Сейшн имени Перова в ДК имени Воровского

«Но так или иначе, три песни я спел».

В. Шахрин

День рождения Перова обыкновен­но случается в сентябре, но сейшн, ему посвященный, имел место 4 ян­варя 85-го года. Почему?.. Кстати, группы «Трек» к тому времени уже не было. Но сейшн был. В доме культуры завода им. Воровского. Очень странное было место: весь ДК помещался в длинном и плоском помещении над каким-то заводским цехом. Туда и явился Шахрин, подо­гретый обещаниями Матвеева о том, что будут там почти все из­бранные музыканты, и «УД», и груп­па «Группа», которую сам Матвеев пестовал, и «будет молодой «Наути­лус», который скоро должен стрель­нуть». Шахрина в обстановке пол­ной секретности встречали на за­водской проходной, вели по перехо­дам между производственными по­мещениями, вошли в клуб...

И... ничего. Сидят человек де­сять, водку выпивают, байки травят.

Их действительно было десять человек, но весьма любопытных -почти весь тогдашний свердловский рок: Егор Белкин и Илья Кормиль­цев («Урфин Джюс»), Миша Перов («Трек»), Володя Огоньков, играв­ший в «Группе», и весь «Наутилус», который в тот момент не был еще «Помпилиусом» и состоял из двух лидеров, Димы Умецкого и Славы Бутусова. Матвеев, жена его Алина, вольный саксофонист Леха Могилевский, которого еще не взяли в «Нау». И еще один кадр, который произвел на Шахрина впечатление особое: «И Нифантьев, у которого рожа зеленкой была намазана. Зе­леная рожа! А я, порядочный рабо­чий со стройки, думаю: какой урод!.. Но он мне понравился, потому что он был бешеный абсолютно». И аб­солютно пьяный... В историю «Чайфа» Антону Нифантьеву пред­стояло вписаться через год, но о том в свое время.

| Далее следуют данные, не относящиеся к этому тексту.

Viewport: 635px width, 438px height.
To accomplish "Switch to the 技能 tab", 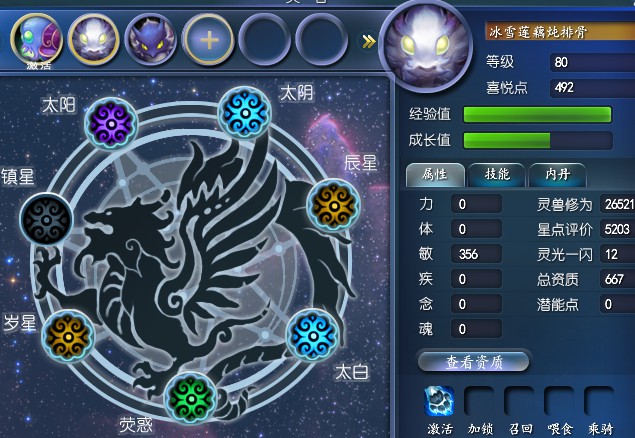I will pos(496,175).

Шахрин - человек целеуст­ремленный, пригласили его на сейшн, он приготовился играть. «Спел пару песен и понял, что ни­кому не интересно, что людям про­сто неудобно, им надо выпивать и закусывать. Мне сказали: «Моло­дец, старик, на тебе стакан». Выпи­ли. А когда уже все были совсем пьяные, играть все-таки начали, но полную хренотень» (Шахрин). Играли кто на чем не умел и нечто авангардное без названия, жанра и прочего музыковедения. Может быть, это была музыка портвейна, которого выпили в тот день не­сколько ящиков? Может быть и так. Важней для нашей истории другое - Шахрин познакомился со всеми и всем понравился.

«Было видно, что он немножко комсомолец, - вспоминает Перов, - точнее, не он, а его оболочка. Но о песнях я подумал: «О, нормально!» -видно было, что творчество не заим­ствованное».

Потом шли по улице, провожа­лись, болтали, орали и хулиганили. Музыканты!.. Особенно Умецкий, в руках которого был черный пласти­ковый кофр от бас-гитары с крупной надписью «Репс1ег 115А». И Шахрин почувствовал, что это есть, что оно настоящее, и что он, Вова, к этому уже причастен. На следующий день пришел к Бегунову, сообщил: «Я по­знакомился, я видел этих людей, ре­альных «Урфин Джюсов» и «Наути­лусов», они такие же, как мы, без хвоста!» (Шахрин).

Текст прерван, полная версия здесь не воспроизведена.